(Collected data entries)
══════

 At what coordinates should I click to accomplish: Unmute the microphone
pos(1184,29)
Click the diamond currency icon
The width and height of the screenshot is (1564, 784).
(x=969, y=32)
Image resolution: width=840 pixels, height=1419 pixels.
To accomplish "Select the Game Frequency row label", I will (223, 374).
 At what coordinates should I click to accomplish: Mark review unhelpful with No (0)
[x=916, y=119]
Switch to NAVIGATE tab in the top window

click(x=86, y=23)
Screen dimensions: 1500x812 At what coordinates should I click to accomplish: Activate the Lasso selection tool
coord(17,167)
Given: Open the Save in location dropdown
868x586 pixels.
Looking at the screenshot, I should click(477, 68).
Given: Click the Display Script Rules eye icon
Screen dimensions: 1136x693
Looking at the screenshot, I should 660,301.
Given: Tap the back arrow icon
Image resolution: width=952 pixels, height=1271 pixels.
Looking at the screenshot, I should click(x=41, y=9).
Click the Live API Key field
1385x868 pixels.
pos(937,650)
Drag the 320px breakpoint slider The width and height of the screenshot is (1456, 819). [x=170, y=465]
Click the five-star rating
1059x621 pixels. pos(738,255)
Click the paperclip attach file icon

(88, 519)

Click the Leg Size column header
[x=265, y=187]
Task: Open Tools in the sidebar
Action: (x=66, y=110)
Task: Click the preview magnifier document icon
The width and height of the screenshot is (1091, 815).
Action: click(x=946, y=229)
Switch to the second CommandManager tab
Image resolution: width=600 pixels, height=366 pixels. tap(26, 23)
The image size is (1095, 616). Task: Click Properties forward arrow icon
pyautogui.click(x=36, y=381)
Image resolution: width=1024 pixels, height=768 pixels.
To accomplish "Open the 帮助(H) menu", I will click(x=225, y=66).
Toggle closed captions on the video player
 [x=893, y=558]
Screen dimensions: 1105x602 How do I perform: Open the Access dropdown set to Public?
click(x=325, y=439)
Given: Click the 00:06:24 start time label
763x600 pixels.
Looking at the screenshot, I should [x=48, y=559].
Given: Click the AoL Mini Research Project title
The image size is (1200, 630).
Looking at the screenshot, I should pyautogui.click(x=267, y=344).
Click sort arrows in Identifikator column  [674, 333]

══════

[What you are asked to do] Nothing but a number is wanted here: please count the lines in the entries above that include the word "Given".

[Solution to the exercise] 5